The team faced many obstacles with the Peregrines. In the East, some of the young falcons released at traditional nest sites were being killed by Great Horned Owls (Bubo virginianus) and, in the West, by Golden Eagles (Aquila chrysaetos), so the team began releasing birds on tall buildings in Manhattan and other urban areas, which had numerous suitable high places on which to nest and plentiful food in the form of Rock Pigeons. And it worked. As they reached maturity, the young peregrines paired up and began producing their own young both in the cities and at natural sites that they began to reoccupy.

“The skeptics had thought that the Madison conference attendees could have just as easily written the obituary for these irreplaceable birds,” wrote McGrath. “But Cade had never felt that way, and neither had the small group that had worked with him to bring peregrines back from the brink.” Throughout the decades, “Cade's love for the birds had remained steadfast, and he had never doubted that he would live to see their return.”

The story of the Bald Eagle recovery McGrath presents is equally inspiring. By 1975, only one Bald Eagle nest remained in all of New York, at Hemlock Lake. Pete Nye and Mike Allen, who were assigned to the Bald Eagle Restoration Project in the newly formed Endangered Species Unit at the New York State Department of Environmental Conservation (DEC), set to work attempting to boost the number of eagles in the state. It was a monumental task as the researchers and their team began placing eagle chicks in the Hemlock Lake nest for the adults to raise, and later releasing young eagles taken from nests in Alaska (where the birds were still plentiful) from hack towers.

The goal was to release 20 to 30 eagles a year until the state had 10 breeding pairs. By 1988, when the release program ended, the DEC had released 198 young Bald Eagle chicks in the state. The results exceeded all expectations. As of 2014, New York had at least 300 territorial pairs of Bald Eagles. Eight other states, in addition to the Province of Ontario in Canada, began Bald Eagle release programs inspired by the success in New York.

Thanks to these massive reintroduction efforts (and the banning of DDT in the United States in 1972), Peregrine Falcon and Bald Eagle populations soared. By 2010, New York had 76 nesting pairs of Peregrine Falcons—“in locations ranging from the High Peaks region of the Adirondacks to midtown Manhattan.” Both species were removed from the federal Endangered Species List: the Peregrine Falcon in 1999 and the Bald Eagle in 2007.

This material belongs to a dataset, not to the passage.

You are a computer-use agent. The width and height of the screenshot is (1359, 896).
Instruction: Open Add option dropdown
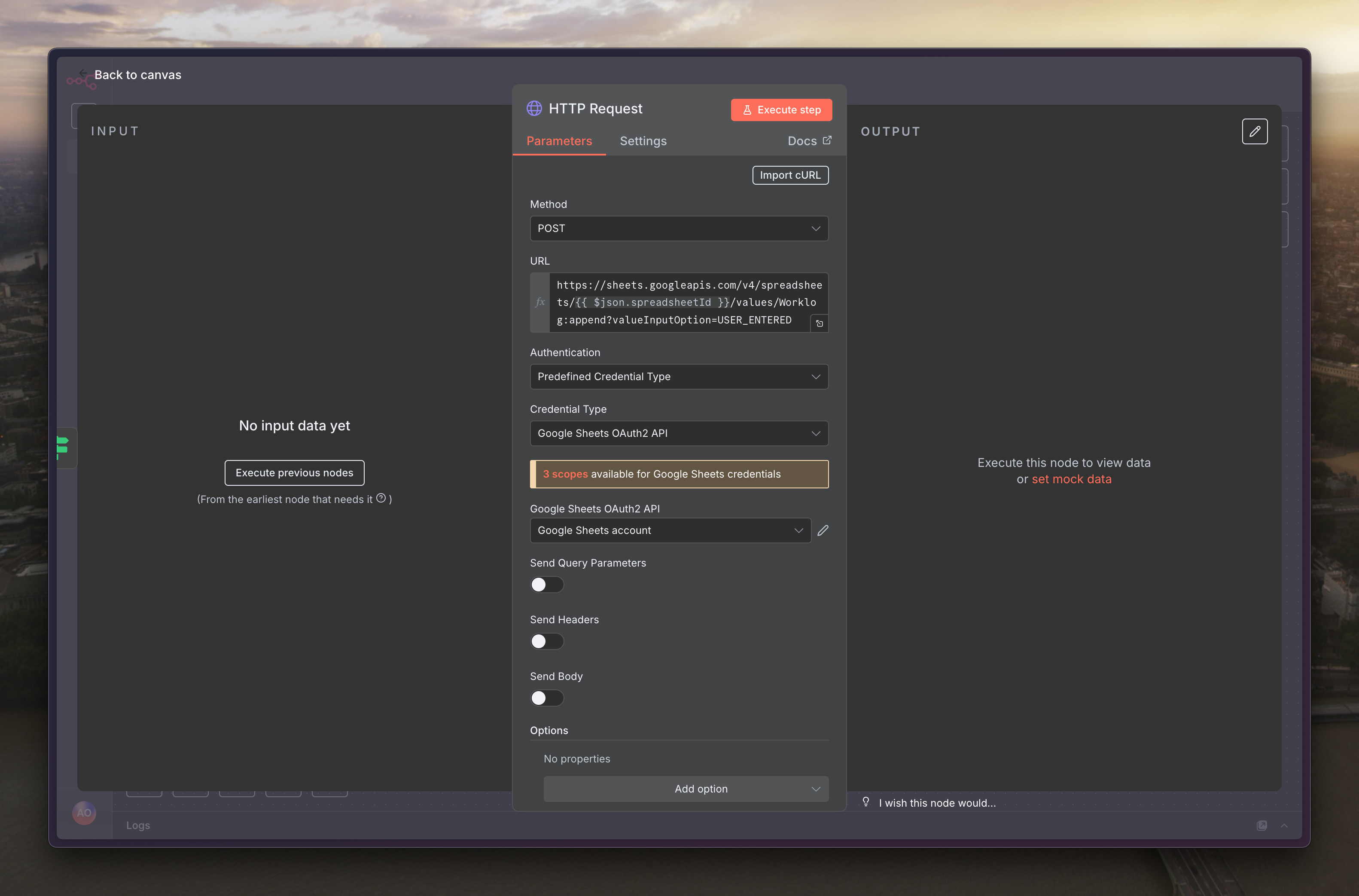[x=686, y=789]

Darryl McGrath is a career journalist, and it shows. The book is exhaustively researched, but written in an engaging style that fully captures the intensity of the efforts to save the Peregrine Falcon, Bald Eagle, and other species. The human stories are wonderful—like McGrath's profile of Tina Milburn, who spent weeks at a time camping without running water or other facilities to monitor a Bald Eagle release site at Montezuma National Wildlife Refuge and who was the first person “ever to undertake the field work of hacking young Bald Eagles.” Or Lois Goblet, an eagle hack-site attendant in the Adirondacks, who camped 14 miles from the nearest road, without any telephone or radio contact with anyone, and no weapons, despite the many bears in the area.

McGrath does not sugarcoat the dire threats birds face in the years ahead, but the juxtaposition in the book between the environmental problems of today and those of the past do help temper our feelings of gloom and doom. Dedicated people from all walks of life did step up and do what was necessary, at great personal sacrifice, to save these birds from sure extinction. They serve as an example for all of us. At a state level, few now realize what an important role New York played in the recovery of these species—a role McGrath hopes will continue: “This is the state's heritage, and one of its greatest accomplishments: a history of decisive environmental leadership, and a proud and exceptional role in the protection of birds.”